### [EXCERPT PROVIDED]
* * *
HEALTH bosses have agreed to invest an extra £5.7m on improving treatment for heart patients in the region.

It will mean an extra 61 heart operations and an extra 88 angioplasties (unblocking cardiac arteries) will be carried out at the Freeman Hospital in Newcastle in this financial year.

The cash is part of an extra £10m allocated to Northumberland and Tyne and Wear Health Authority by the Government, to help reduce waiting times.

NHS officials in the North-East are predicting that the cash will mean the average wait by a heart patient for a bypass operation at the Freeman will be cut to nine months.

The £5.7m cardiac cash released by the Department of Health is part of the £100m Coronary Heart Disease Patient's Choice Initiative announced by Health Secretary Alan Milburn earlier this year.
* * *
### [DATASET EXCERPTS]
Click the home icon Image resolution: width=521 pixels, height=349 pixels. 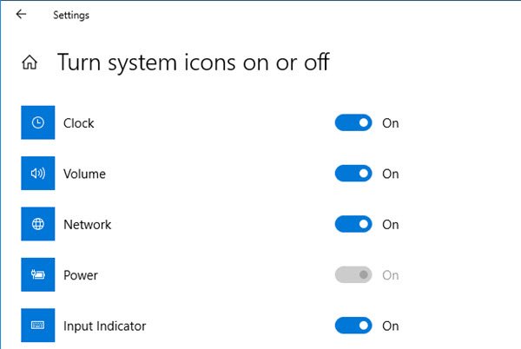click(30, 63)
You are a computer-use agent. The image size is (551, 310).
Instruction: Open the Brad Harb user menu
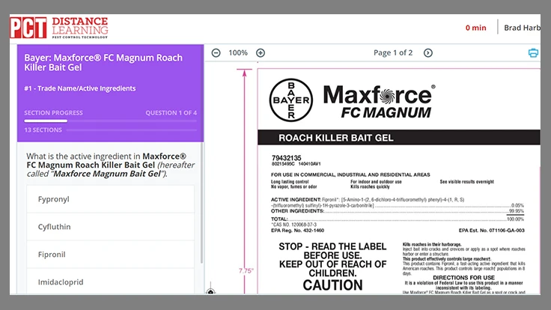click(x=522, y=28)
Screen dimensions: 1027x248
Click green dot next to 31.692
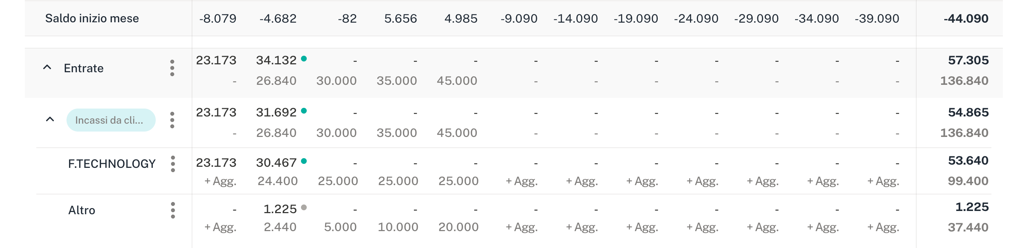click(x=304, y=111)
* * *
### [REQUIRED ACTION A]
Answer these questions using the heart treatment article.
(i) How many extra angioplasties will the Freeman Hospital carry out this financial year?
(ii) To how long do NHS officials predict the average wait for a bypass operation at the Freeman will be cut?
(iii) Who announced the Coronary Heart Disease Patient's Choice Initiative?
### [REQUIRED ACTION B]
Write out the heart treatment article from "The cash is" to "earlier this year.", putting "funding" in place of "cash" throughout.

### [EXPECTED OUTPUT A]
(i) 88
(ii) Nine months
(iii) Health Secretary Alan Milburn

### [EXPECTED OUTPUT B]
The funding is part of an extra £10m allocated to Northumberland and Tyne and Wear Health Authority by the Government, to help reduce waiting times.

NHS officials in the North-East are predicting that the funding will mean the average wait by a heart patient for a bypass operation at the Freeman will be cut to nine months.

The £5.7m cardiac funding released by the Department of Health is part of the £100m Coronary Heart Disease Patient's Choice Initiative announced by Health Secretary Alan Milburn earlier this year.